The Real Threat toScience
Not Orange Man Bad, but “[i]deological DEI mandates [that] risk corrupting knowledge production at the root,” Robert P. George and Anna I. Krylov at The Chronicle of Higher Education, hardly a MAGA mouthpiece, warn — The Ruthless Politicization of Science Funding. They write:
- To get funding today, scientists must show that their research will advance the goals of “diversity, equity, and inclusion” (DEI).
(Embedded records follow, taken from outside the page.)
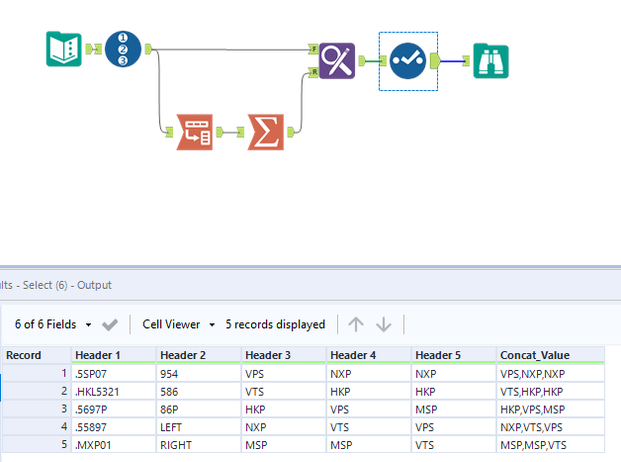Click the Select tool output anchor
Image resolution: width=621 pixels, height=462 pixels.
point(435,61)
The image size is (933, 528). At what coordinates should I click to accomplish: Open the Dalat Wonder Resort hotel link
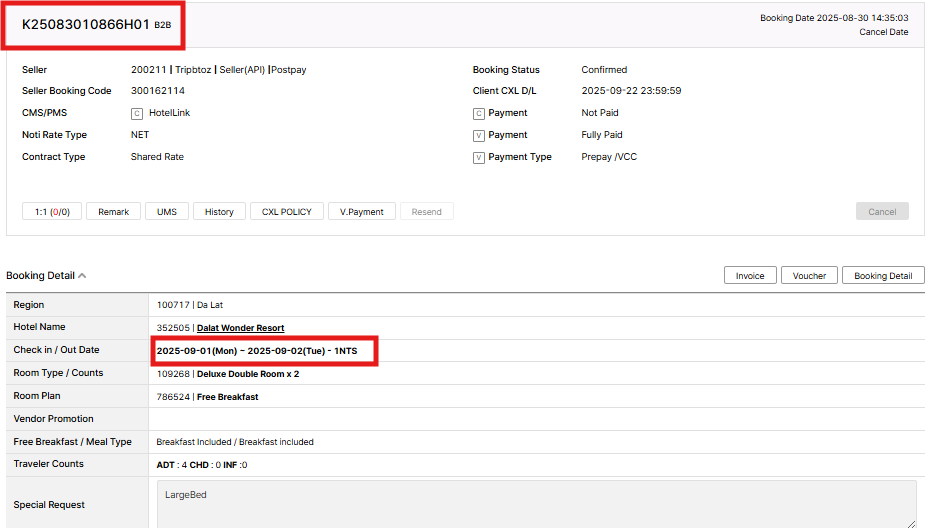tap(240, 328)
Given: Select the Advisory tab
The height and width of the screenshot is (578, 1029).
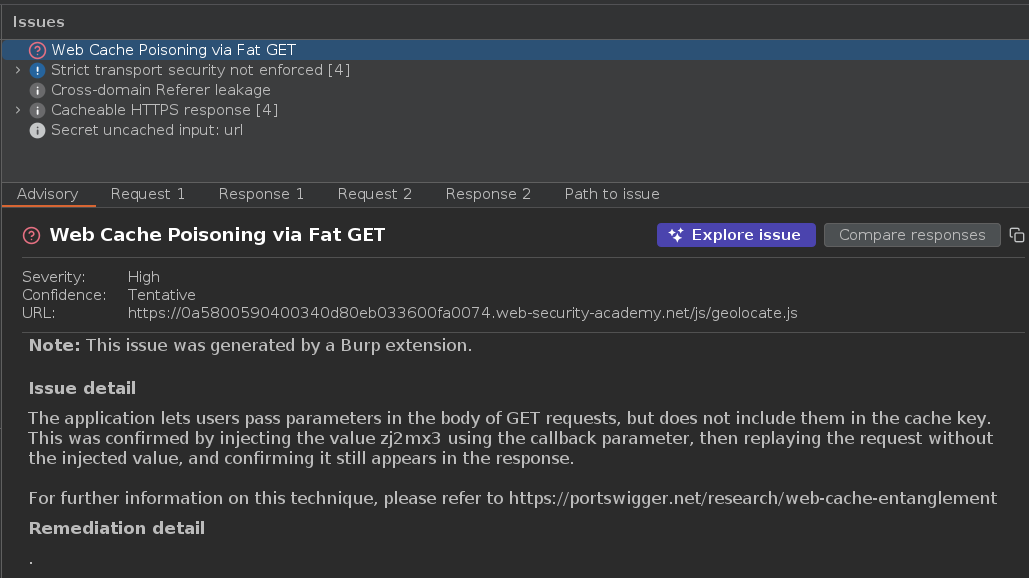Looking at the screenshot, I should click(x=47, y=194).
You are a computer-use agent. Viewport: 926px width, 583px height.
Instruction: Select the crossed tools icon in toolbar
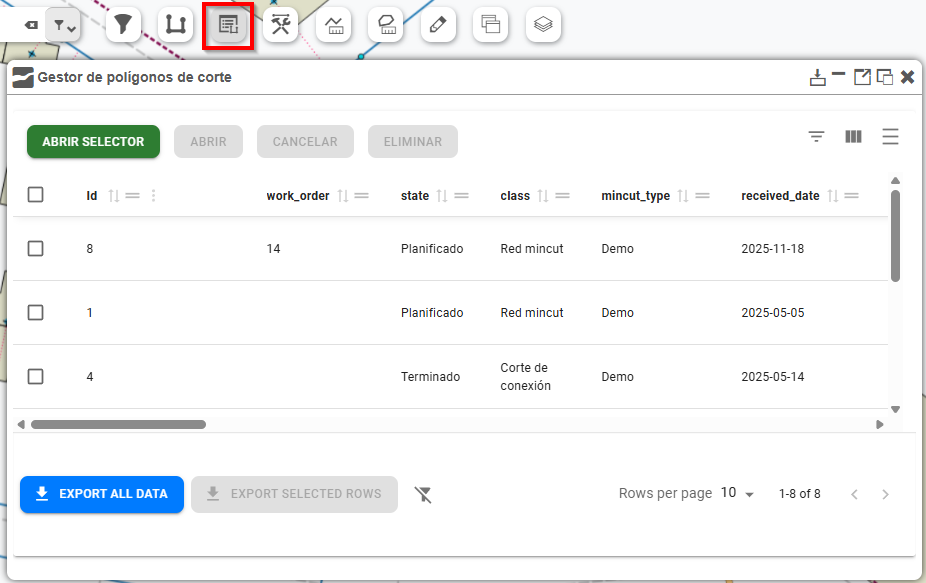coord(281,25)
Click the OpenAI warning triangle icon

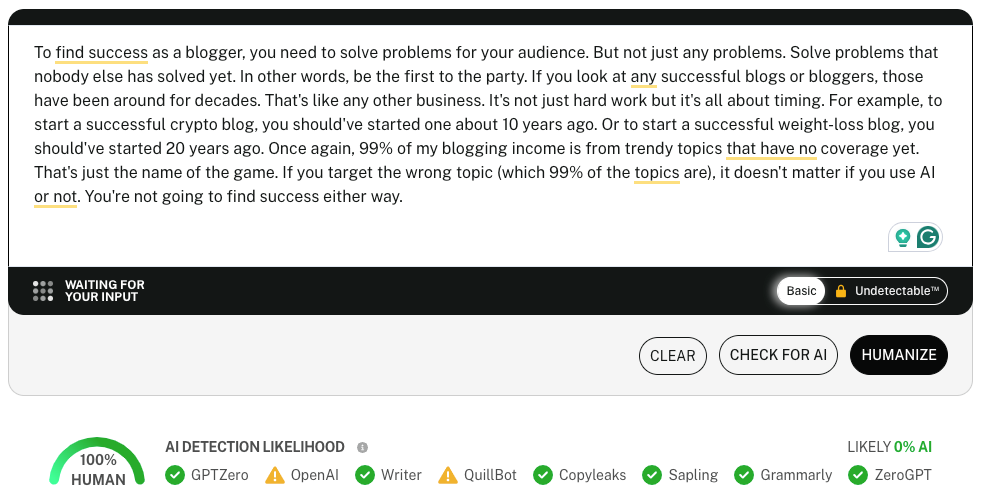[x=275, y=475]
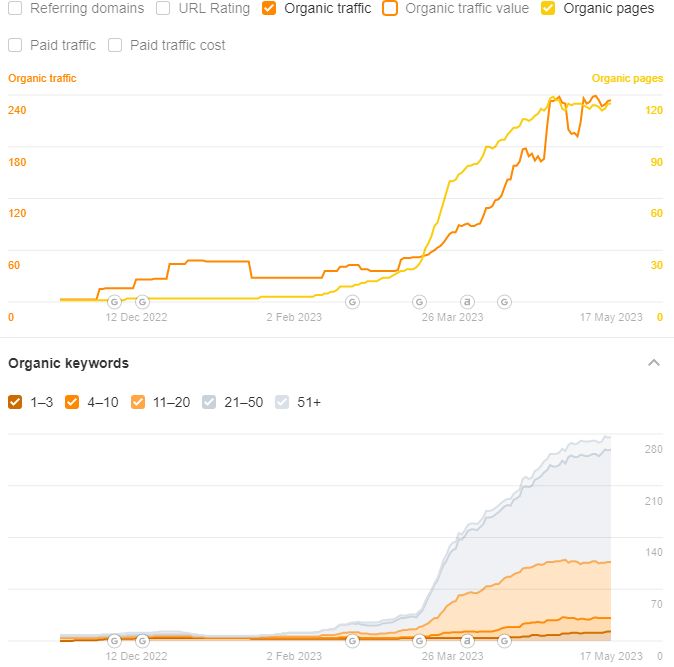The width and height of the screenshot is (674, 667).
Task: Hide the 21–50 keyword position range
Action: 209,402
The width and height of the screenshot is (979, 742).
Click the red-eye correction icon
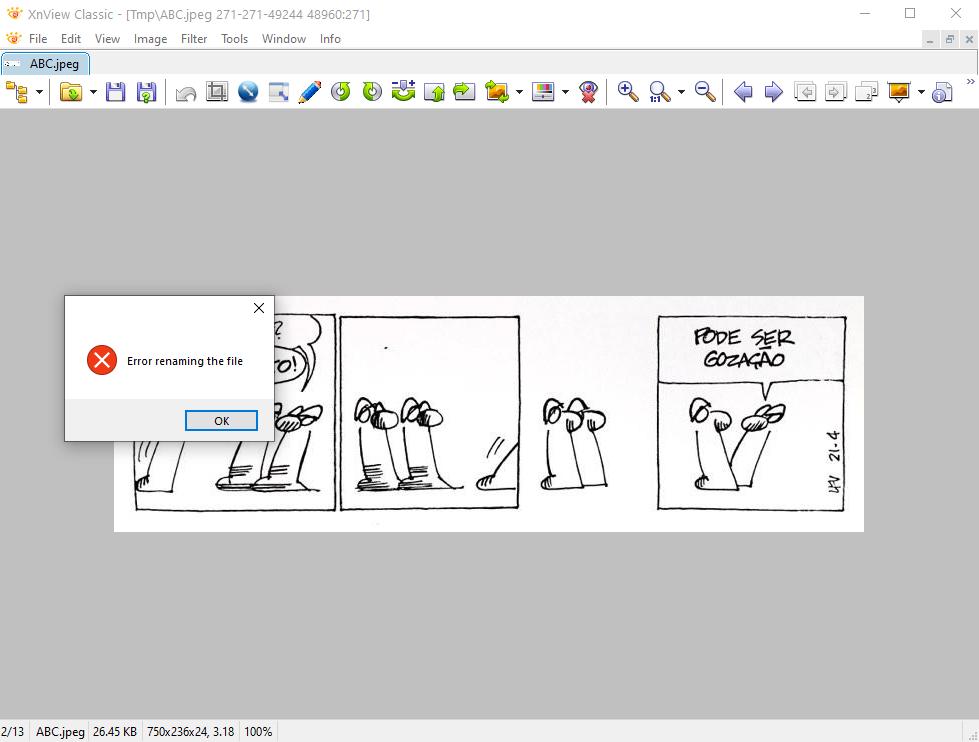[589, 92]
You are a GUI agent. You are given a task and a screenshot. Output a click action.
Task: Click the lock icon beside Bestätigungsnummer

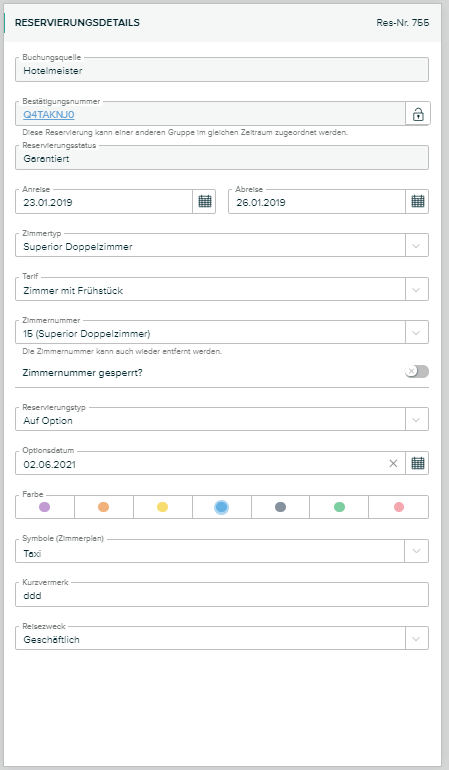click(418, 114)
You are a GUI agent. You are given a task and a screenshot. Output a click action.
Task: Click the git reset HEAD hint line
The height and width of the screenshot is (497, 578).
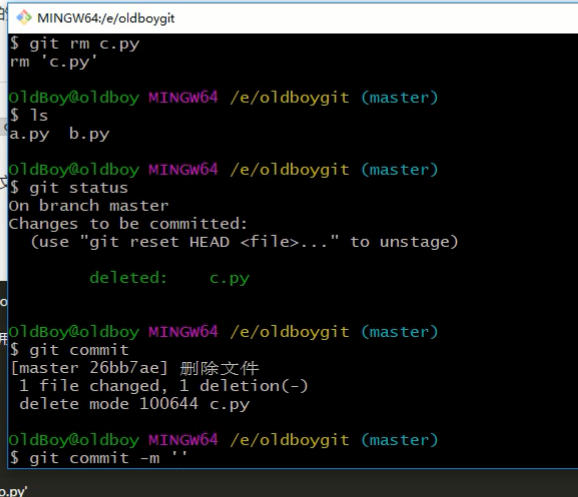(244, 242)
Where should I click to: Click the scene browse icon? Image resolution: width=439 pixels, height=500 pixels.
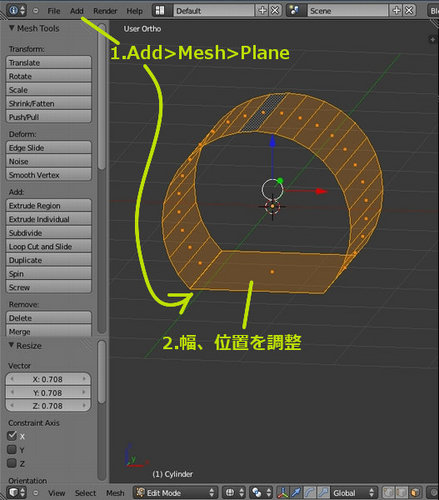[x=295, y=11]
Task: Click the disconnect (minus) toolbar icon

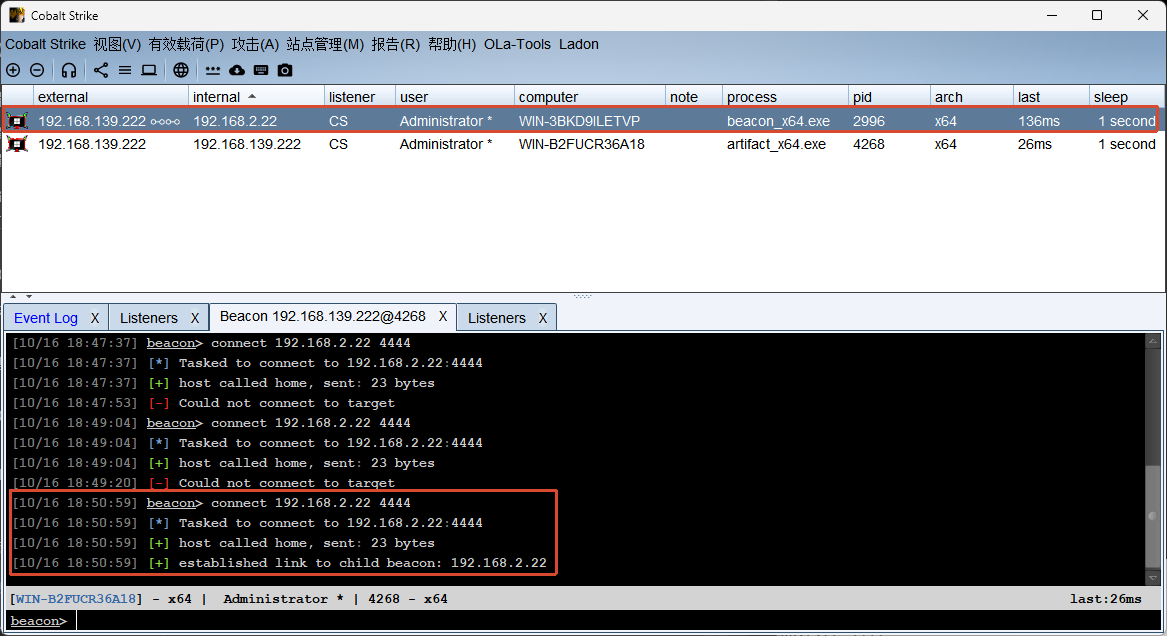Action: tap(37, 70)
- These terms connote lofty goals, but a close look at what is actually implemented under the DEI umbrella reveals a program of discrimination, justified on more or less nakedly ideological grounds, that impedes rather than advances science. And that program has spread much more deeply into core scientific disciplines than most people, including many scientists, realize. This has happened, in large part, by federal mandate, in particular by two Executive Orders, EO 13985 and EO 14091, issued by the Biden White House.
- These executive orders do not call for equal opportunity in science funding — funding of the best scientific ideas, regardless of who proposes them — but for so-called equity, which gives preferences in funding to specific identity groups. EO 13985 perversely claims that such group preferences are a prerequisite for equal opportunity….
- We know from the history of totalitarian regimes that when science is subjugated to ideology, science suffers. And the current approach to linking DEI considerations to funding decisions weakens achievement- and merit-based criteria in science funding, which means that money paid by hardworking taxpayers is not being used to support the best scientific projects.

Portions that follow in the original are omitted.